Autoimmune and Inflammatory Conditions
Rheumatoid nodules: Typically small, peripheral, and well defined so worth thinking about.
Vasculitis: Granulomatosis with polyangiitis (formerly Wegener’s) should also be considered and so it is worth performing an ANCA screen.
Rare Causes
Benign metastasizing leiomyomas: These are rare and specific to females with a history of uterine fibroids but something I usually consider in females of this age with multiple nodules of uncertain cause.
Investigations
Going back to our case you will see a clear pleural line at the right lung apex whilst there is also a component at the right lung base, which is less commonly seen.

CT confirms several well defined nodules within both lungs.
The only additional significant finding was of an enlarged uterus suggesting the presence of uterine fibroids.

Body CT also showed an enlarged uterus.
Next came a PET-CT scan. While the lung nodules showed only mild FDG avidity, areas within both breasts exhibited more significant avidity. This prompted a referral to the breast unit for further investigation. The breast lesions turned out to be benign papillomas, unrelated to the lung nodules.

PET-CT shows only low grade FDG avidity within the lung nodules with high FDG avidity within several bilateral breast nodules, subseuqnetly worked up and found to represent benign papillomas.
To be certain of the diagnosis a CT-guided lung biopsy was performed which provided the answer: benign metastasising leiomyomas.

CT guided biopsy of a large right sided lung nodule was performed to obtain a tissue diagnosis of benign metastasising leiomyomas.
Benign metastasising leiomyomas
Benign metastasising leiomyomas (BML) is a rare condition where benign uterine fibroids (leiomyomas) metastasise to extrauterine sites, most commonly the lungs.

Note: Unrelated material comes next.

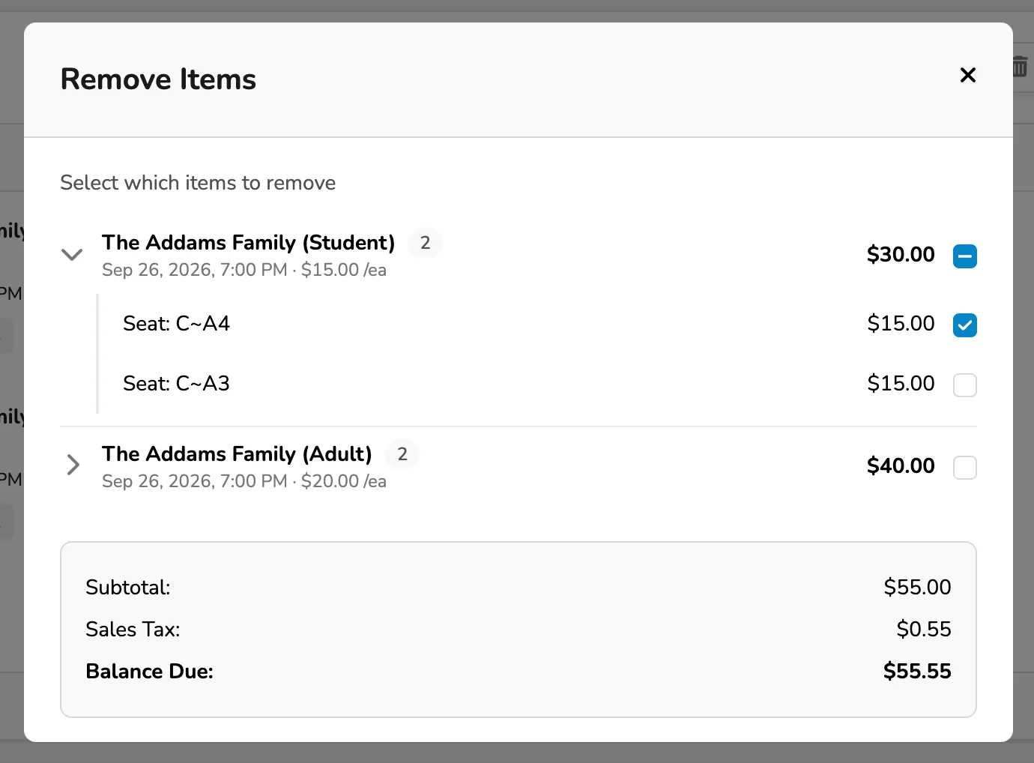Toggle the Student group partially-selected checkbox
The height and width of the screenshot is (763, 1034).
pyautogui.click(x=964, y=256)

The pathophysiology isn’t fully understood, but it’s thought to involve hematogenous spread.
- Presentation: Patients may be asymptomatic or present with symptoms like chest pain, cough, or breathlessness.

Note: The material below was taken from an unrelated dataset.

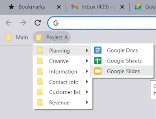Switch to the Google Meet tab

click(145, 7)
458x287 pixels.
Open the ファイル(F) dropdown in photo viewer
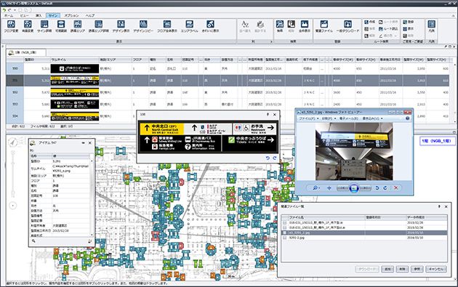[x=308, y=118]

- Imaging Features: Lung nodules in BML are typically well-defined, bilateral, and can measure up to several centimeters, with the surrounding lung appearing normal.

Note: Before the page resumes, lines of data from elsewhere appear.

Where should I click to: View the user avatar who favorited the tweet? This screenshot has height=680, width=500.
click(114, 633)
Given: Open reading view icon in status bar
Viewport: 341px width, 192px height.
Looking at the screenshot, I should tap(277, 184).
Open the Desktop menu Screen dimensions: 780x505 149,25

- Management: While lesions often remain stable or regress, hormonal manipulation, embolization, or surgery may be considered for symptomatic cases.
This condition differs from leiomyosarcoma, which is malignant and far more aggressive.
KEY POINTS
With multiple lung nodules it is important to create a differential diagnosis based on the patient demographics and clinical context. In some cases, like this one, lung biopsy is necessary to find out the cause.
It is a rare cause but in cases of lung nodules in younger females with fibroids and no other clear cause, it is worth considering benign metastasing leiomyomas.